Go through the records below and show every line with the string "will".

Stored records:
= Beginning of Section =

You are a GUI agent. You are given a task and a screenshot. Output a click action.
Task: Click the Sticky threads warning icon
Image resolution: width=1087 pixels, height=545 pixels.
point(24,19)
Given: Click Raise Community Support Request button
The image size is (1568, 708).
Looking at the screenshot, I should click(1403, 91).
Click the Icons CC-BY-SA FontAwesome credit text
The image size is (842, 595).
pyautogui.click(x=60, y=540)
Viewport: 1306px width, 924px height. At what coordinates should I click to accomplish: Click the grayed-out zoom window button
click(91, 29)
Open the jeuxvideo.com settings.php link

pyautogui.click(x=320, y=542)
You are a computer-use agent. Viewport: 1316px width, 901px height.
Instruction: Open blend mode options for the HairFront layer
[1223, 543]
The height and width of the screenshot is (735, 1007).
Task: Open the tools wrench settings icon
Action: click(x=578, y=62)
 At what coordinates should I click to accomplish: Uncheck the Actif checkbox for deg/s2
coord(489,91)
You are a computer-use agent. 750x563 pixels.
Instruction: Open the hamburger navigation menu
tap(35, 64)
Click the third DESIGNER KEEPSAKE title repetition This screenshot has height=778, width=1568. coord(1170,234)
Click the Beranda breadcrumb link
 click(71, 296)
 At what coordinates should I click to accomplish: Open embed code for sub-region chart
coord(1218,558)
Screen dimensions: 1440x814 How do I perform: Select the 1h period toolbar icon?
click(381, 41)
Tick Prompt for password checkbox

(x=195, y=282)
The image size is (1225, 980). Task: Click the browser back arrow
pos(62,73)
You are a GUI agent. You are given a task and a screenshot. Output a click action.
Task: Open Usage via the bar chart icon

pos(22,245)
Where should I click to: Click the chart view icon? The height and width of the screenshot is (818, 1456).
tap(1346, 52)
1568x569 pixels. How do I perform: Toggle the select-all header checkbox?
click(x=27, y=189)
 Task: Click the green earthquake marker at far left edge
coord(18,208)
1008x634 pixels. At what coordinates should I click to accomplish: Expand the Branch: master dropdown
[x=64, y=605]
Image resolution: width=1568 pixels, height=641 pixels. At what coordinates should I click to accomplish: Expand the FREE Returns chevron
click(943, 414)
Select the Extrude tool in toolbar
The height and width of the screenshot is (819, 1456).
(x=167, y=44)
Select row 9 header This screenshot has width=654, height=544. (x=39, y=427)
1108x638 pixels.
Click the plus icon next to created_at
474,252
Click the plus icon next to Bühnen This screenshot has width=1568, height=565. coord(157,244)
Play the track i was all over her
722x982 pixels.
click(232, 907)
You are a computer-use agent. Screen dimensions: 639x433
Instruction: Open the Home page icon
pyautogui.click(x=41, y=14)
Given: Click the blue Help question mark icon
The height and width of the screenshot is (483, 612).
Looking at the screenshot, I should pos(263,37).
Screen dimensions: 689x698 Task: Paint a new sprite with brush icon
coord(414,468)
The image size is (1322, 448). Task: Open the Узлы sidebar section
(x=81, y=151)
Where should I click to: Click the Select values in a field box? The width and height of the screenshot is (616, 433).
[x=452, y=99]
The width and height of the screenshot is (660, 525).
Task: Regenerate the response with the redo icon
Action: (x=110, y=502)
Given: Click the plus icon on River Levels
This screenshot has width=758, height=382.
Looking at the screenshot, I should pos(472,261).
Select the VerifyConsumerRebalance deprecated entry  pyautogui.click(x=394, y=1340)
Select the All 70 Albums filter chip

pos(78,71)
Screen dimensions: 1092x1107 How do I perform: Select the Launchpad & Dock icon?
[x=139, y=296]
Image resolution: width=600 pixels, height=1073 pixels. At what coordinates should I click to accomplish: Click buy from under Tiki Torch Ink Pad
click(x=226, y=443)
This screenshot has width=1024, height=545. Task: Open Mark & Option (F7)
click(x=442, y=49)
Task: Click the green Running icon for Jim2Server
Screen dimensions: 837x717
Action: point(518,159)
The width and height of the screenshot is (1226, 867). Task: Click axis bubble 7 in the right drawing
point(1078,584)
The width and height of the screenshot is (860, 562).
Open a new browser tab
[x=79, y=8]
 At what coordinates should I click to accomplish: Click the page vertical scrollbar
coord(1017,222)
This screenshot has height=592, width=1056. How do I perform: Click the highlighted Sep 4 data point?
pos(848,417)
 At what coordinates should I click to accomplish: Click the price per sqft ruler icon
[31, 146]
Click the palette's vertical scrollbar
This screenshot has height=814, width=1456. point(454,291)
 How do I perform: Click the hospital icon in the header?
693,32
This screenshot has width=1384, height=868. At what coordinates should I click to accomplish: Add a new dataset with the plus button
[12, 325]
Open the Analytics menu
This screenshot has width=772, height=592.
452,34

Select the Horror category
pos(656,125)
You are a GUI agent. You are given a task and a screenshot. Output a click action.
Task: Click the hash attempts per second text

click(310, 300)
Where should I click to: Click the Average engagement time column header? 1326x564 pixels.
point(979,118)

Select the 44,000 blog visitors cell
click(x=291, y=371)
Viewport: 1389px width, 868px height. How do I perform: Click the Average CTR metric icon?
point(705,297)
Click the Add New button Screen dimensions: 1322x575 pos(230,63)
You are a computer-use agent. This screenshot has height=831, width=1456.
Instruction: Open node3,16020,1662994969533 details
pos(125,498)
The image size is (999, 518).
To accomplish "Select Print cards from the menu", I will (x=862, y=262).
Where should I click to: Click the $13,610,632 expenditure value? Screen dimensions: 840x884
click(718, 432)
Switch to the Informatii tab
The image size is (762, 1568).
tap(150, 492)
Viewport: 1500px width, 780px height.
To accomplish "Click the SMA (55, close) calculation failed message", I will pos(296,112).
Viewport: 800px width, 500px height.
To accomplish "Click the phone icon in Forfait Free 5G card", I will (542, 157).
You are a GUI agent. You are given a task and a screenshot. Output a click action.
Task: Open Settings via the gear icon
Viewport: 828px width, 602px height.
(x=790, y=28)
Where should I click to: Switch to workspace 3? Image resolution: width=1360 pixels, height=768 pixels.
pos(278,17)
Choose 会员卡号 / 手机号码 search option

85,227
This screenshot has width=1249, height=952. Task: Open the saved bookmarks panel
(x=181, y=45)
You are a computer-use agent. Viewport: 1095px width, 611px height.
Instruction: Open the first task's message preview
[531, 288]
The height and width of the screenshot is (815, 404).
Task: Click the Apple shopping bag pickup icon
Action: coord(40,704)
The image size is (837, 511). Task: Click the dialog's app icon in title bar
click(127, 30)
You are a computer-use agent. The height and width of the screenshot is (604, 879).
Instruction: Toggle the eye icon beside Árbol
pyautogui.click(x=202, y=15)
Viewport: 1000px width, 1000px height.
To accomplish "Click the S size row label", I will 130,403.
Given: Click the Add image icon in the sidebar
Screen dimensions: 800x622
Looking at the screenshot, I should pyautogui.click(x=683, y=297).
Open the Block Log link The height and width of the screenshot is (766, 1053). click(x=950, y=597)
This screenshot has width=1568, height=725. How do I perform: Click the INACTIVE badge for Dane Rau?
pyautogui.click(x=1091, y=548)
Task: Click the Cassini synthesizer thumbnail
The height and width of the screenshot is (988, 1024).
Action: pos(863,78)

= End of Section =

## [RESPONSE BELOW]
To accomplish "Select Print cards from the menu", I will (x=862, y=262).
To accomplish "Click the SMA (55, close) calculation failed message", I will pos(296,112).
To accomplish "Click the phone icon in Forfait Free 5G card", I will (542, 157).
To accomplish "Click the S size row label", I will 130,403.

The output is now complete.